**Excerpted data**
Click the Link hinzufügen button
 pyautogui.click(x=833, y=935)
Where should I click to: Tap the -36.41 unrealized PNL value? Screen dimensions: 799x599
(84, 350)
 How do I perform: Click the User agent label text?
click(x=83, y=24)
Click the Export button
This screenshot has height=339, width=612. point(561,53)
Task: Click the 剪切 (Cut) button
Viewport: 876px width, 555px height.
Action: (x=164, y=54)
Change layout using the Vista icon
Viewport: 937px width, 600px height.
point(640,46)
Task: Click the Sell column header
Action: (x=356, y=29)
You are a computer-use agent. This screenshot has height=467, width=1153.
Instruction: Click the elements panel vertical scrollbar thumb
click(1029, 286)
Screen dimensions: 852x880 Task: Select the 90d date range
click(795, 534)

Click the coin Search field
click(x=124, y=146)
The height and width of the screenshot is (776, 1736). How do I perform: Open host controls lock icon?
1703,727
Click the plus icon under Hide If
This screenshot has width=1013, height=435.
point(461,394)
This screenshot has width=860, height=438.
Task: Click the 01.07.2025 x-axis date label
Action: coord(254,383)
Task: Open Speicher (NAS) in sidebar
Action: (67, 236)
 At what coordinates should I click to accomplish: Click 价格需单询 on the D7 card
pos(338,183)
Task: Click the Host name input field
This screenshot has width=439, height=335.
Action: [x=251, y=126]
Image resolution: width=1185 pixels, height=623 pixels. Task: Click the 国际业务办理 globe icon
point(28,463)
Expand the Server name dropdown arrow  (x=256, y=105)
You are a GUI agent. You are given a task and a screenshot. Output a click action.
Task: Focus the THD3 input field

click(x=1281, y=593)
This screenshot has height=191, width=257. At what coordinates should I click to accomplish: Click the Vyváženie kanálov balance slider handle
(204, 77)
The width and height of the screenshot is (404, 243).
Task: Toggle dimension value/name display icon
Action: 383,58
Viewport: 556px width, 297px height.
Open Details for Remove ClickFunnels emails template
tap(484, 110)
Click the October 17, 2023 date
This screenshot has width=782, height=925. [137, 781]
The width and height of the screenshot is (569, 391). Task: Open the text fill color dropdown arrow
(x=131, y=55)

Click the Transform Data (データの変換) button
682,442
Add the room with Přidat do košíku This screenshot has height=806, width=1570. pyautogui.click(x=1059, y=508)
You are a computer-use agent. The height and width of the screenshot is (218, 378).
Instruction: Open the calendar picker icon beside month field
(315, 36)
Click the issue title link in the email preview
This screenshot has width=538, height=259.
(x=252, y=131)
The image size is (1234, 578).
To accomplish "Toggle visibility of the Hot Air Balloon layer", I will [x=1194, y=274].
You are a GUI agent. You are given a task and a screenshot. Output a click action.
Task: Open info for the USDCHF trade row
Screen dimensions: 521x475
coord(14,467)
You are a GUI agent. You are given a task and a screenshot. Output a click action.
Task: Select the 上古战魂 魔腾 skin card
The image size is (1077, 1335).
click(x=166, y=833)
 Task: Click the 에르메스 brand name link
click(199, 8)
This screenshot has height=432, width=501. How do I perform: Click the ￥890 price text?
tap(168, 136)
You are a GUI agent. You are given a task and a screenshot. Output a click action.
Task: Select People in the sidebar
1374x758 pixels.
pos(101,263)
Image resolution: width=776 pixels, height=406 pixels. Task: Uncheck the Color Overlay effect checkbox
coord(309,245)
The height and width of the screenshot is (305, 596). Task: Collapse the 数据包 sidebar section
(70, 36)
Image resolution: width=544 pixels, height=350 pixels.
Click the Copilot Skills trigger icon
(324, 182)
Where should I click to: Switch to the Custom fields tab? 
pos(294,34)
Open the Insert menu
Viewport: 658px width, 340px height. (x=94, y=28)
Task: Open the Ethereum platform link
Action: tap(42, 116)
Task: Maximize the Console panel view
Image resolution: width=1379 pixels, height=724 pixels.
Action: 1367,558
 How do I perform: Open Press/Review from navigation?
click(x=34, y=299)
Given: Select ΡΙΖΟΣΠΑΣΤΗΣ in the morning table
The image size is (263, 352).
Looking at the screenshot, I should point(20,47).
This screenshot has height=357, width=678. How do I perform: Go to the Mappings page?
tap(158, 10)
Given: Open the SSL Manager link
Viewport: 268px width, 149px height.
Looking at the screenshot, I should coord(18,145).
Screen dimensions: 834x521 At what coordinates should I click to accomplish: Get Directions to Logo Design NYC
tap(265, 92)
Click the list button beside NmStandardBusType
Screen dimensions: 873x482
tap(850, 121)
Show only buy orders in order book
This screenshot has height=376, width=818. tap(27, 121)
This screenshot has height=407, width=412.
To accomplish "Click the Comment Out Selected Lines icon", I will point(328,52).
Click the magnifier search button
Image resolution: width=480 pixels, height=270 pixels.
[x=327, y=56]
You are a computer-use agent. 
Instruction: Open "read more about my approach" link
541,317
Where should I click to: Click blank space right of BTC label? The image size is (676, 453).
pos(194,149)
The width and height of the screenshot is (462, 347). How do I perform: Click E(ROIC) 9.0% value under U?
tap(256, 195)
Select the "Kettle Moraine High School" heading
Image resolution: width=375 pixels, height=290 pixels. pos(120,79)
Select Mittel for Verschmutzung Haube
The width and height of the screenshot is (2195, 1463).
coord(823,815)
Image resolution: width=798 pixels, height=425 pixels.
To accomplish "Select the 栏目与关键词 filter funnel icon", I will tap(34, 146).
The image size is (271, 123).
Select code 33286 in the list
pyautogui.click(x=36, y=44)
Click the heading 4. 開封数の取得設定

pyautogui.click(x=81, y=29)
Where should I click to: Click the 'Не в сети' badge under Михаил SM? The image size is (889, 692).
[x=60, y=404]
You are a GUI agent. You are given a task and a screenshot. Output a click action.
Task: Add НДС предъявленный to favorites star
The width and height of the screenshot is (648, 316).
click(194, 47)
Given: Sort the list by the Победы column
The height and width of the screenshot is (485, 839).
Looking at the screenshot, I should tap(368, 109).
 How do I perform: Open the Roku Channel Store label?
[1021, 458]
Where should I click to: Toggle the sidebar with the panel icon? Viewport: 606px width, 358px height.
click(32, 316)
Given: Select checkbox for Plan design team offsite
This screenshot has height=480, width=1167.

**Work instructions**
Copy each line of the data above exactly as it appears.

**Solution for this exercise**
Click the Link hinzufügen button
 pyautogui.click(x=833, y=935)
Where should I click to: Tap the -36.41 unrealized PNL value? Screen dimensions: 799x599
(84, 350)
 How do I perform: Click the User agent label text?
click(x=83, y=24)
Click the Export button
This screenshot has height=339, width=612. point(561,53)
Task: Click the 剪切 (Cut) button
Viewport: 876px width, 555px height.
Action: (x=164, y=54)
Change layout using the Vista icon
Viewport: 937px width, 600px height.
point(640,46)
Task: Click the Sell column header
Action: (x=356, y=29)
You are a computer-use agent. This screenshot has height=467, width=1153.
Instruction: Click the elements panel vertical scrollbar thumb
click(1029, 286)
Screen dimensions: 852x880 Task: Select the 90d date range
click(795, 534)

Click the coin Search field
click(x=124, y=146)
The height and width of the screenshot is (776, 1736). How do I perform: Open host controls lock icon?
1703,727
Click the plus icon under Hide If
This screenshot has width=1013, height=435.
point(461,394)
This screenshot has width=860, height=438.
Task: Click the 01.07.2025 x-axis date label
Action: coord(254,383)
Task: Open Speicher (NAS) in sidebar
Action: (67, 236)
 At what coordinates should I click to accomplish: Click 价格需单询 on the D7 card
pos(338,183)
Task: Click the Host name input field
This screenshot has width=439, height=335.
Action: [x=251, y=126]
Image resolution: width=1185 pixels, height=623 pixels. Task: Click the 国际业务办理 globe icon
point(28,463)
Expand the Server name dropdown arrow  (x=256, y=105)
You are a GUI agent. You are given a task and a screenshot. Output a click action.
Task: Focus the THD3 input field

click(x=1281, y=593)
This screenshot has height=191, width=257. At what coordinates should I click to accomplish: Click the Vyváženie kanálov balance slider handle
(204, 77)
The width and height of the screenshot is (404, 243).
Task: Toggle dimension value/name display icon
Action: 383,58
Viewport: 556px width, 297px height.
Open Details for Remove ClickFunnels emails template
tap(484, 110)
Click the October 17, 2023 date
This screenshot has width=782, height=925. [137, 781]
The width and height of the screenshot is (569, 391). Task: Open the text fill color dropdown arrow
(x=131, y=55)

Click the Transform Data (データの変換) button
682,442
Add the room with Přidat do košíku This screenshot has height=806, width=1570. pyautogui.click(x=1059, y=508)
You are a computer-use agent. The height and width of the screenshot is (218, 378).
Instruction: Open the calendar picker icon beside month field
(315, 36)
Click the issue title link in the email preview
This screenshot has width=538, height=259.
(x=252, y=131)
The image size is (1234, 578).
To accomplish "Toggle visibility of the Hot Air Balloon layer", I will [x=1194, y=274].
You are a GUI agent. You are given a task and a screenshot. Output a click action.
Task: Open info for the USDCHF trade row
Screen dimensions: 521x475
coord(14,467)
You are a GUI agent. You are given a task and a screenshot. Output a click action.
Task: Select the 上古战魂 魔腾 skin card
The image size is (1077, 1335).
click(x=166, y=833)
 Task: Click the 에르메스 brand name link
click(199, 8)
This screenshot has height=432, width=501. How do I perform: Click the ￥890 price text?
tap(168, 136)
You are a GUI agent. You are given a task and a screenshot. Output a click action.
Task: Select People in the sidebar
1374x758 pixels.
pos(101,263)
Image resolution: width=776 pixels, height=406 pixels. Task: Uncheck the Color Overlay effect checkbox
coord(309,245)
The height and width of the screenshot is (305, 596). Task: Collapse the 数据包 sidebar section
(70, 36)
Image resolution: width=544 pixels, height=350 pixels.
Click the Copilot Skills trigger icon
(324, 182)
Where should I click to: Switch to the Custom fields tab? 
pos(294,34)
Open the Insert menu
Viewport: 658px width, 340px height. (x=94, y=28)
Task: Open the Ethereum platform link
Action: tap(42, 116)
Task: Maximize the Console panel view
Image resolution: width=1379 pixels, height=724 pixels.
Action: 1367,558
 How do I perform: Open Press/Review from navigation?
click(x=34, y=299)
Given: Select ΡΙΖΟΣΠΑΣΤΗΣ in the morning table
The image size is (263, 352).
Looking at the screenshot, I should point(20,47).
This screenshot has height=357, width=678. How do I perform: Go to the Mappings page?
tap(158, 10)
Given: Open the SSL Manager link
Viewport: 268px width, 149px height.
Looking at the screenshot, I should coord(18,145).
Screen dimensions: 834x521 At what coordinates should I click to accomplish: Get Directions to Logo Design NYC
tap(265, 92)
Click the list button beside NmStandardBusType
Screen dimensions: 873x482
tap(850, 121)
Show only buy orders in order book
This screenshot has height=376, width=818. tap(27, 121)
This screenshot has height=407, width=412.
To accomplish "Click the Comment Out Selected Lines icon", I will point(328,52).
Click the magnifier search button
Image resolution: width=480 pixels, height=270 pixels.
[x=327, y=56]
You are a computer-use agent. 
Instruction: Open "read more about my approach" link
541,317
Where should I click to: Click blank space right of BTC label? The image size is (676, 453).
pos(194,149)
The width and height of the screenshot is (462, 347). How do I perform: Click E(ROIC) 9.0% value under U?
tap(256, 195)
Select the "Kettle Moraine High School" heading
Image resolution: width=375 pixels, height=290 pixels. pos(120,79)
Select Mittel for Verschmutzung Haube
The width and height of the screenshot is (2195, 1463).
coord(823,815)
Image resolution: width=798 pixels, height=425 pixels.
To accomplish "Select the 栏目与关键词 filter funnel icon", I will tap(34, 146).
The image size is (271, 123).
Select code 33286 in the list
pyautogui.click(x=36, y=44)
Click the heading 4. 開封数の取得設定

pyautogui.click(x=81, y=29)
Where should I click to: Click the 'Не в сети' badge under Михаил SM? The image size is (889, 692).
[x=60, y=404]
You are a GUI agent. You are given a task and a screenshot. Output a click action.
Task: Add НДС предъявленный to favorites star
The width and height of the screenshot is (648, 316).
click(194, 47)
Given: Sort the list by the Победы column
The height and width of the screenshot is (485, 839).
Looking at the screenshot, I should tap(368, 109).
 How do I perform: Open the Roku Channel Store label?
[1021, 458]
Where should I click to: Toggle the sidebar with the panel icon? Viewport: 606px width, 358px height.
click(32, 316)
Given: Select checkbox for Plan design team offsite
This screenshot has height=480, width=1167.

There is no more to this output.